▸ **提供された抜粋**
我々人類の体は様々な仕組みがあり、そのメカニズムは非常に複雑であり、現在の段階でわかっていることはごく一部でしょう。薬は進化の過程で獲得してきた複雑なメカニズムを強制的に変化させたり、阻害したりします。それによって体にとって利益を生み出すこともあるでしょうが、同時に大きな不利益を被る可能性も十分にあります。
胃の胃酸を止めるPPI(プロトンポンプ阻害薬)はいくつかのがんと関連があると指摘されています。(「PPI(プロトンポンプ阻害薬)の長期使用と胃がんのリスク」「PPI(プロトンポンプ阻害薬)は食道がんのリスクを高める」など参照)
今回はPPIとすい臓がんの関連です。
メタアナリシスによると、PPIの使用はすい臓がんになる可能性が1.7倍前後に増加しました。しかも、アジアの研究では欧米よりも高く、2.7倍でした。
また、薬の種類によって差が出ました。ほとんどのPPIは2~3倍でしたが、ラベプラゾール(先発品の名前は「パリエット」)だけは5.4倍と他のPPIの2倍も危険である可能性があります。
以前の記事「PPI(プロトンポンプ阻害薬)の暗黒面 その1 薬を止められなくする仕組み」で書いたように、PPIは胃酸分泌を強烈に抑制します。胃酸抑制は、胃のG細胞でのガストリン産生に強い刺激を与え、高ガストリン血症を引き起こします。
すい臓がん細胞はガストリン受容体を発現し、そのガストリン受容体を介して、ガストリンはすい臓がん細胞の増殖を刺激するようです。
一次的にPPIを使用することは問題ないと思いますが、ダラダラと飲み続けている人が非常にたくさんいます。あなたのそのPPIは必要でしょうか?やめることはできないでしょうか?糖質制限をして、症状が改善する人はたくさんいます。(一時的に悪化するように感じる場合もありますが。)

▸ **解答すべき設問**
a) PPIとすい臓がんの記事から、「メタアナリシスによると、PP」という語句を含む箇所で始め、「に感じる場合もありますが。)」の後で終わる部分を、一字も変えずに書き写すこと。
b) PPIとすい臓がんの記事によると、ラベプラゾールを使った場合、すい臓がんになる可能性は何倍とされているか。
c) PPIとすい臓がんの記事を、最後の文の後から書き継ぐこと。
エントリはこの作業には一切関わらない。

▸ **データ記録**
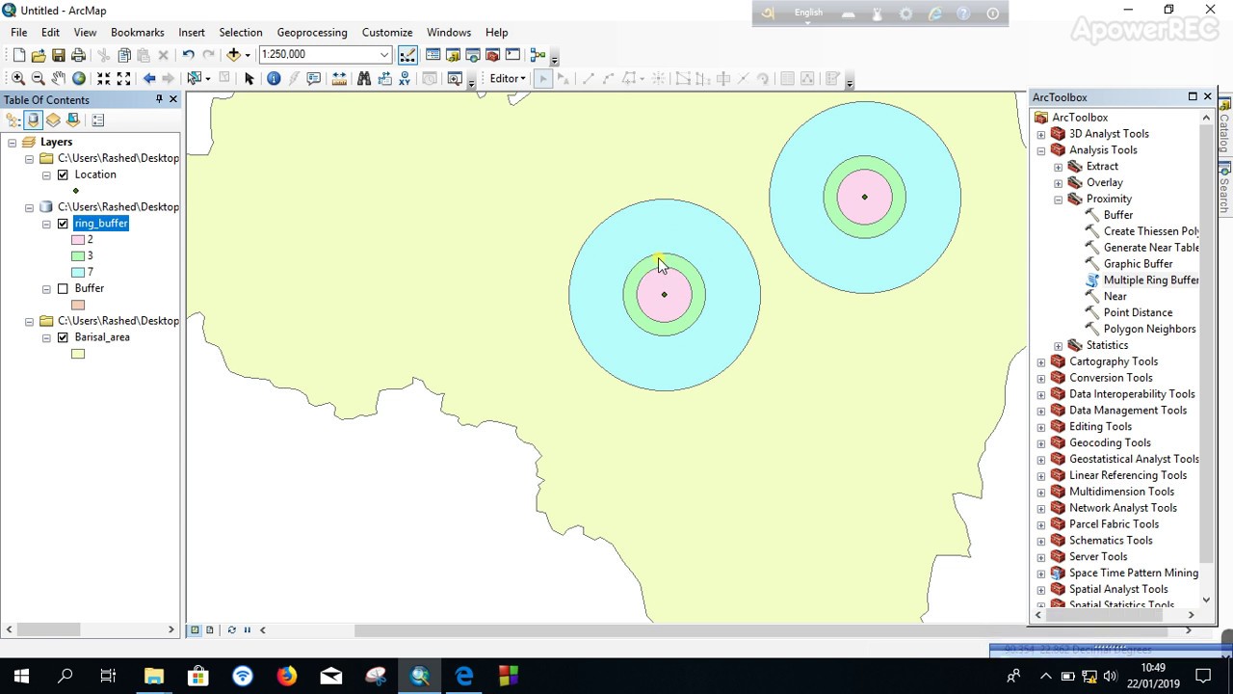Screen dimensions: 1233x694
Task: Click the pink swatch for ring 2
Action: [78, 240]
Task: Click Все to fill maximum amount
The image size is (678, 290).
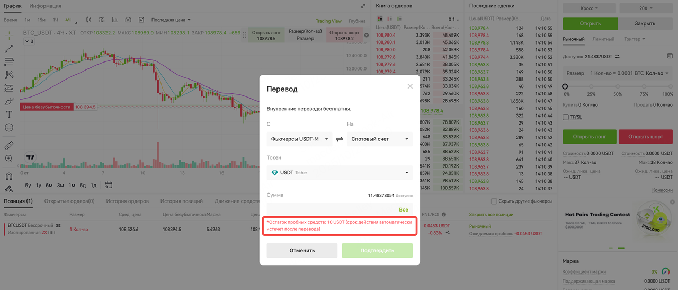Action: pyautogui.click(x=404, y=210)
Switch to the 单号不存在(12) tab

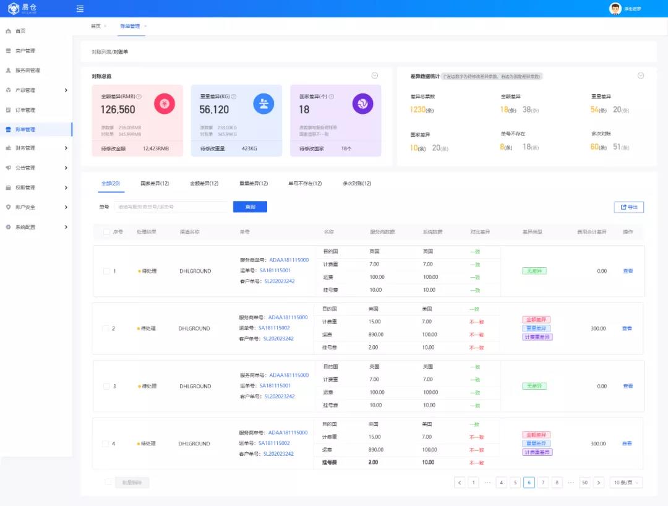tap(305, 184)
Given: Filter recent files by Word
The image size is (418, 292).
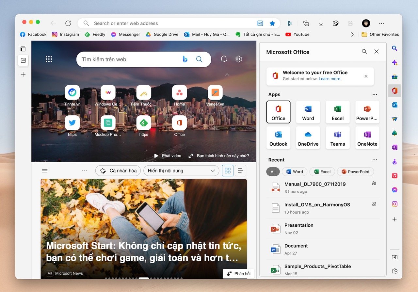Looking at the screenshot, I should [294, 171].
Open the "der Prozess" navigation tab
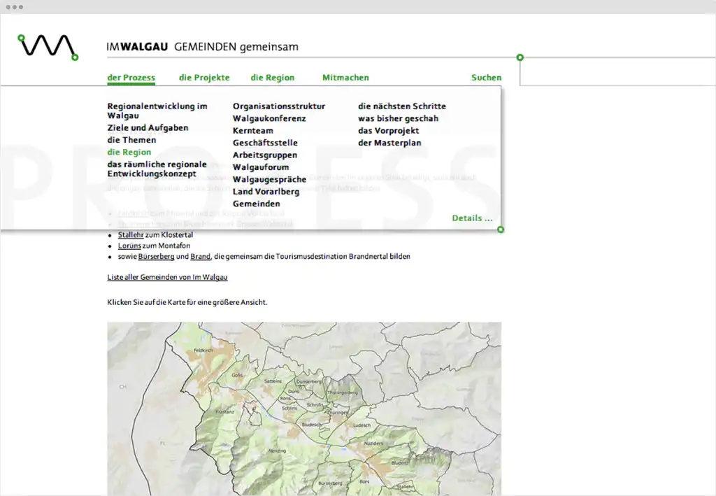Screen dimensions: 716x496 click(x=131, y=77)
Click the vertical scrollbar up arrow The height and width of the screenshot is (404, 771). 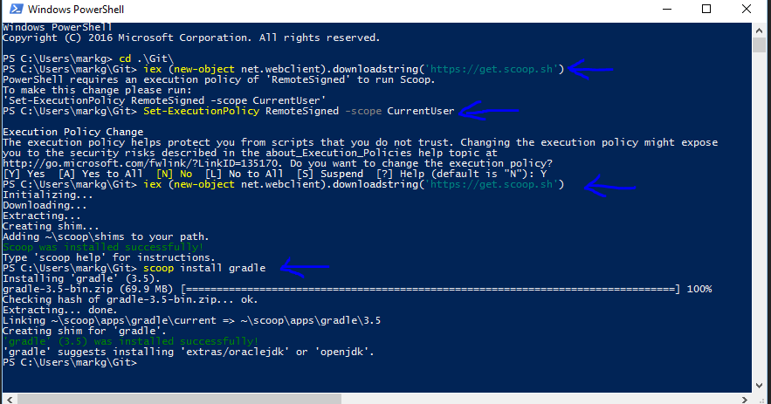(759, 31)
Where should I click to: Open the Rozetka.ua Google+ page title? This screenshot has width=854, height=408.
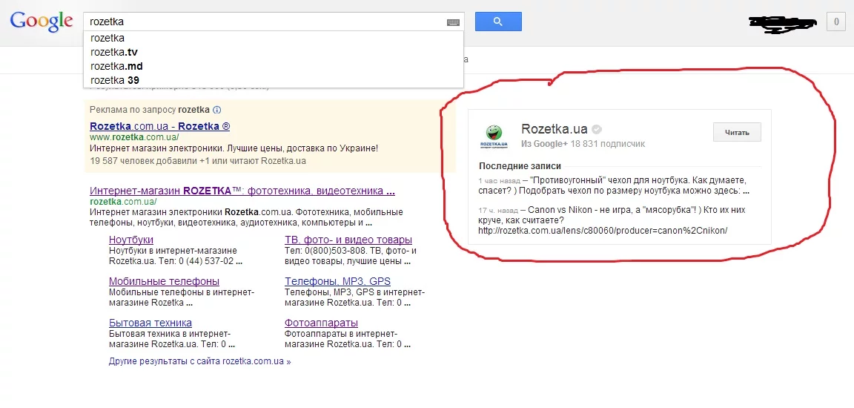click(x=555, y=129)
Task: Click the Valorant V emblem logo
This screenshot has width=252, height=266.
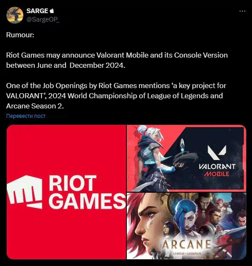Action: (217, 152)

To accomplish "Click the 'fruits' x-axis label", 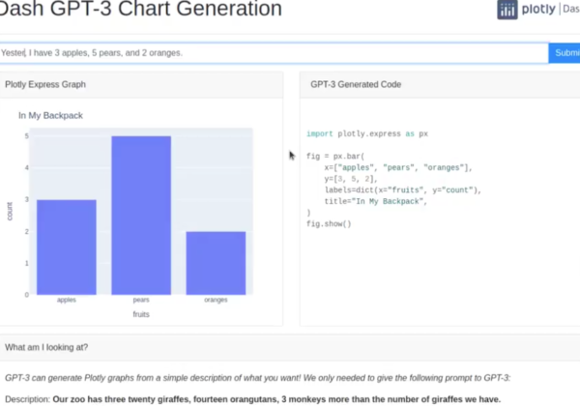I will (141, 313).
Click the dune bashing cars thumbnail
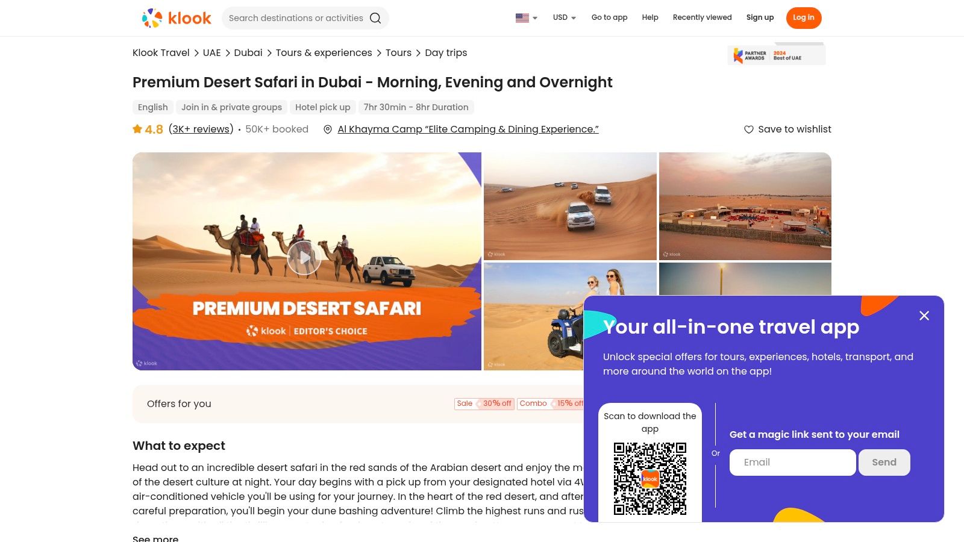Image resolution: width=964 pixels, height=542 pixels. tap(570, 206)
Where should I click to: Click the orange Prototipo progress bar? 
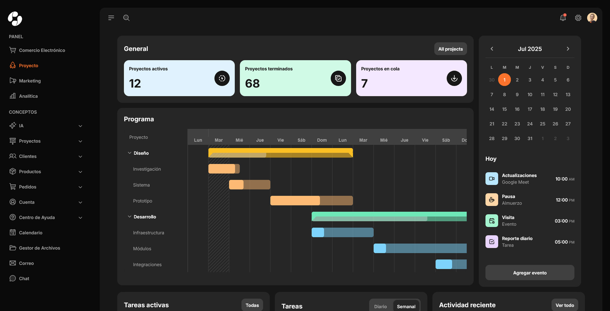click(295, 201)
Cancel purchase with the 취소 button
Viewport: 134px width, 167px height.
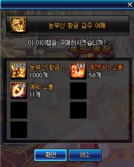tap(85, 155)
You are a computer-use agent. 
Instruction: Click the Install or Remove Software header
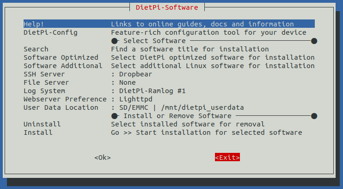pyautogui.click(x=178, y=116)
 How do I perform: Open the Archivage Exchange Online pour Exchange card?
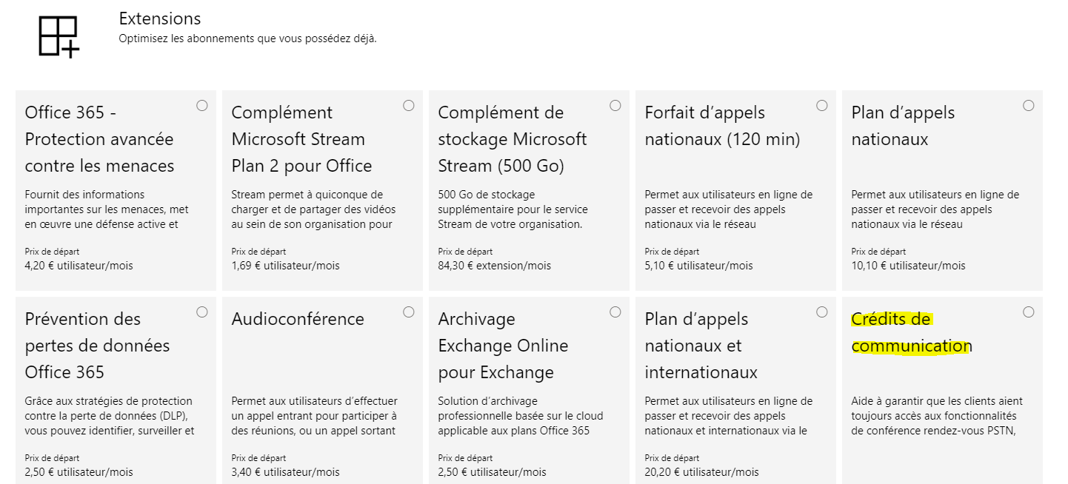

▸ **各項目の解答**
a)
メタアナリシスによると、PPIの使用はすい臓がんになる可能性が1.7倍前後に増加しました。しかも、アジアの研究では欧米よりも高く、2.7倍でした。
また、薬の種類によって差が出ました。ほとんどのPPIは2~3倍でしたが、ラベプラゾール(先発品の名前は「パリエット」)だけは5.4倍と他のPPIの2倍も危険である可能性があります。
以前の記事「PPI(プロトンポンプ阻害薬)の暗黒面 その1 薬を止められなくする仕組み」で書いたように、PPIは胃酸分泌を強烈に抑制します。胃酸抑制は、胃のG細胞でのガストリン産生に強い刺激を与え、高ガストリン血症を引き起こします。
すい臓がん細胞はガストリン受容体を発現し、そのガストリン受容体を介して、ガストリンはすい臓がん細胞の増殖を刺激するようです。
一次的にPPIを使用することは問題ないと思いますが、ダラダラと飲み続けている人が非常にたくさんいます。あなたのそのPPIは必要でしょうか?やめることはできないでしょうか?糖質制限をして、症状が改善する人はたくさんいます。(一時的に悪化するように感じる場合もありますが。)

b) 5.4倍である。

c)
安易に薬に頼るのではなく、まずは糖質制限をしてみましょう。
糖質過剰症候群
「Exposure to proton pump inhibitors and risk of pancreatic cancer: a meta-analysis」「プロトンポンプ阻害薬への曝露とすい臓がんのリスク:メタアナリシス」(原文はここ)
「Does the Use of Proton Pump Inhibitors Increase the Risk of Pancreatic Cancer? A Systematic Review and Meta-Analysis of Epidemiologic Studies」
「プロトンポンプ阻害薬の使用はすい臓がんのリスクを高めますか?疫学研究の系統的レビューとメタ分析」(原文はここ)
バイアスピリン服用とともに胃荒れを防ぐ目的でラベプラゾールを処方されてます。中止中です。
ハイパーさん、コメントありがとうございます。
リスクとベネフィットを良く検討して、ご自身で判断を。